Podcast Key Takeaways
- Stevie underscores the importance of diversifying the customer base and the team, and enabling business units while striking a balance between independence and alignment.
- Building a thriving remote-first culture requires intentionality. She invests in fostering interpersonal bonds through information-sharing channels, celebrating milestones, and hosting events like holiday parties and QBRs.
- Stevie highlights the significance of creating a culture where individuals feel empowered and own their outcomes, with a strong focus on metrics visibility and regular performance evaluations.
Connects
Connect with Stevie Case: https://www.linkedin.com/in/steviecase/
Connect with David Kreiger: https://www.linkedin.com/in/davidkreiger
Subscribe to the podcast and follow our Podcast LinkedIn page so you don’t miss any episodes!
Transcript
David: This is the Sell Like a Leader podcast, the podcast for revenue leaders who are on a mission to cultivate high-performing sales teams within their organization. I'm your host, David Kreiger, founder of SalesRoads, America's most trusted sales outsourcing team.
An appointment setting firm. And we are bringing you an amazing sales leader today, Stevie, quote, unquote, Kill Creek Case, who started her tech career accidentally, I think, Stevie, as the world's first female pro gamer. Is that right?
Stevie: That is correct. That is correct. I had no idea that is what it was when I was beginning, but that's how I started. And here I am, many years later.
David: So, from Kill Creek, you had started a 20-plus-year sales career.
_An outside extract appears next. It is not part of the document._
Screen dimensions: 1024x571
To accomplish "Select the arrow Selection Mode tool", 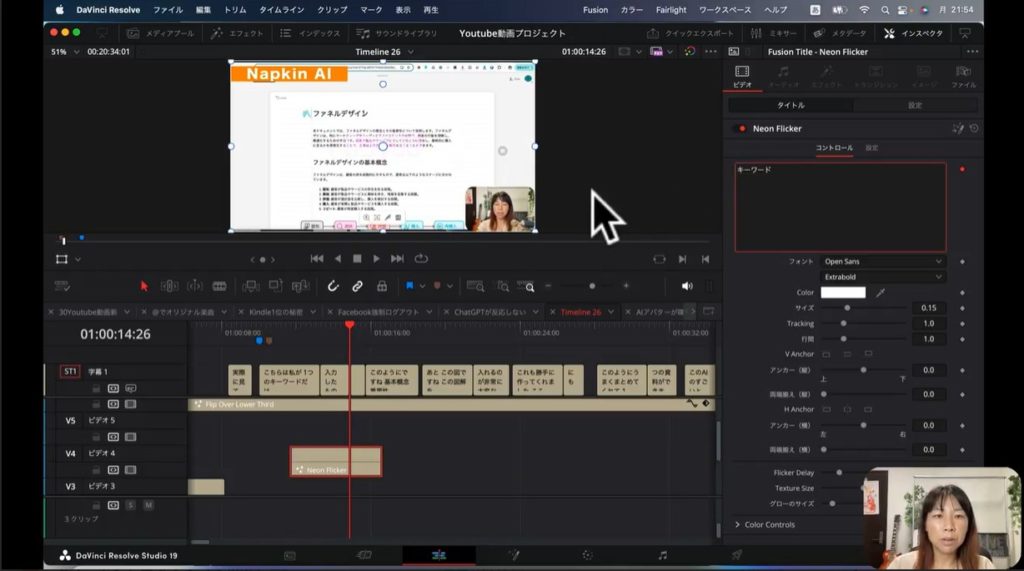I will click(144, 286).
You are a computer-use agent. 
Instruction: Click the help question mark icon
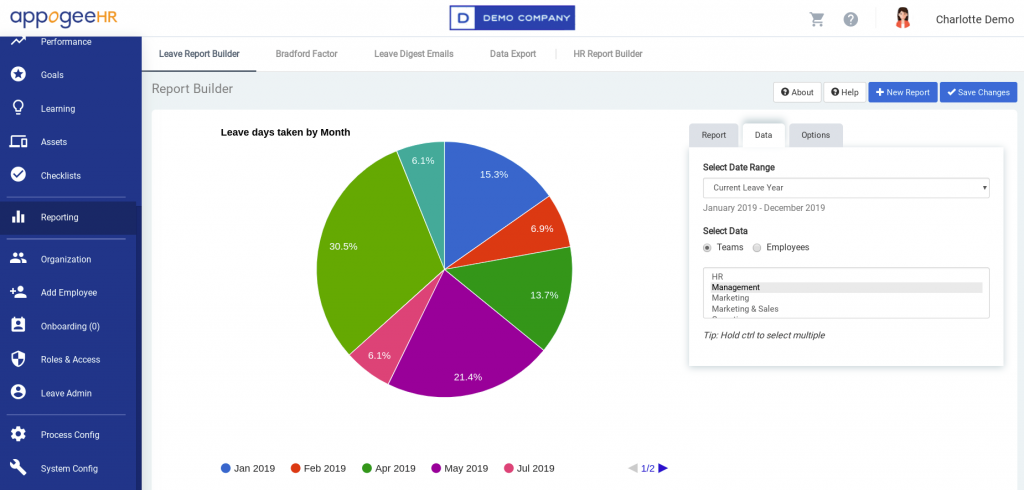pos(851,19)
Starting as an AE, growing into a vice president of some of [00:01:00] the companies you might've heard of like Twilio, so really helping grow just world-class organizations. And currently is the CRO of Vanta, which, if you haven't heard it, it's just an extremely fast-growing company that helps SaaS companies automate their compliance rates.
A really big Series B, I think, last year or two years ago now. And it just is really conquering the complexity of compliance for SaaS companies. And she leads all of the go-to-market efforts, including sales, customer success, revenue operations, and growth marketing.
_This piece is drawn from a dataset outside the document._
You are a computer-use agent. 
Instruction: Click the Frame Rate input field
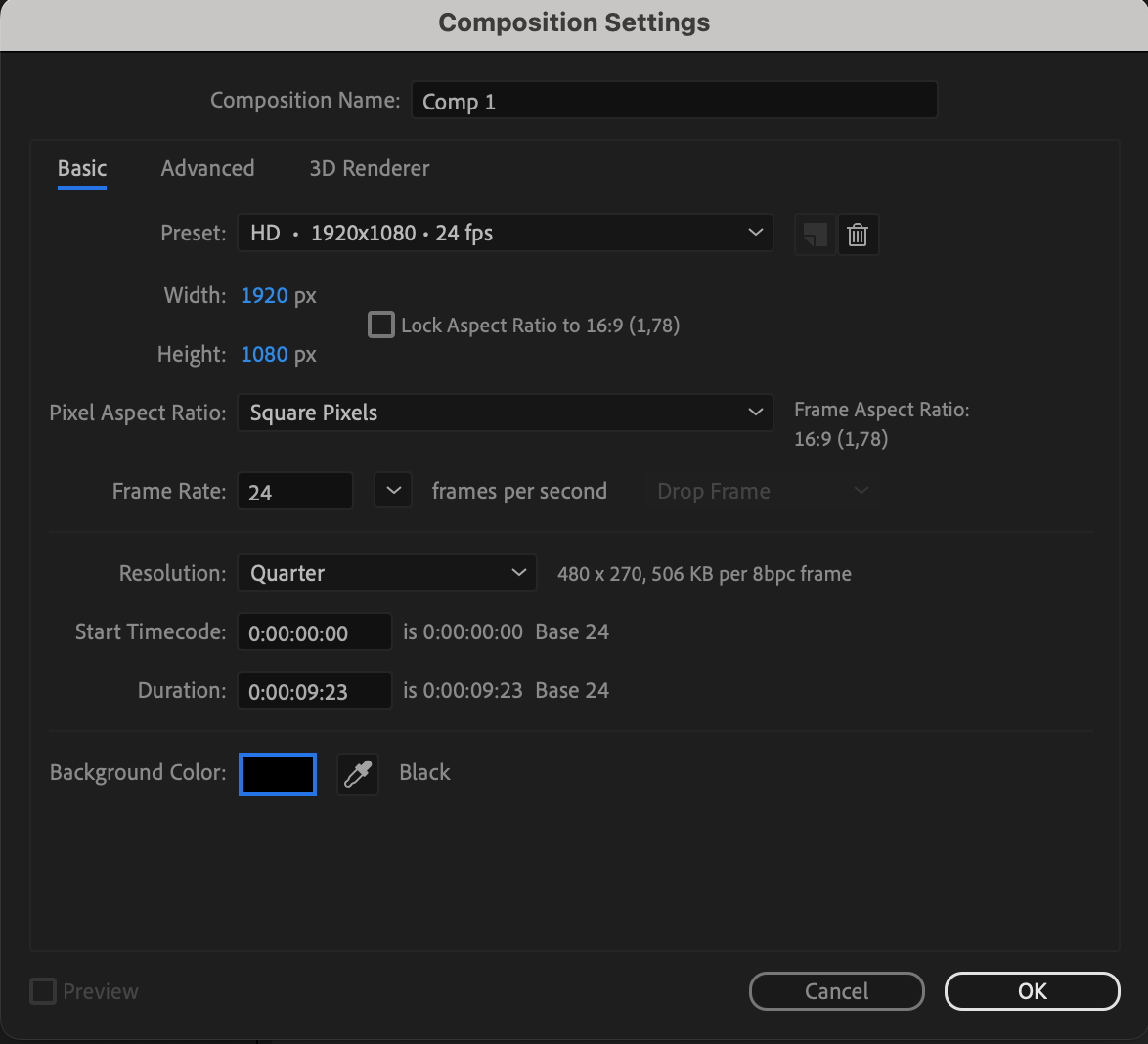(x=295, y=491)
And if that's not enough, she is also the founding partner of a new 5 million fund called 20SALES, along with seven other female go-to-market leaders from leading SaaS companies across the world. Stevie, you are very busy, so I appreciate you carving out some time to talk to us and sharing some of the wisdom that you have of growing sales teams.
So, thanks for joining us here.
Stevie: It's my pleasure to be here. I love to talk about this [00:02:00] stuff. It's not just my job. It's also my passion. So excited to be here with you. Absolutely.
David: We are as well. So today, what we'd love to jump into is talking about some of the challenges that you've seen throughout your 20-year sales career of scaling and leading, specifically global, remote, and multicultural sales teams. So there's a lot in there, right? A lot of people talk about scaling sales teams, but there are a lot of nuances in the world that we live in right now, that we have a lot of people who are work sales leaders who are trying to figure out how do you scale a remote organization, right?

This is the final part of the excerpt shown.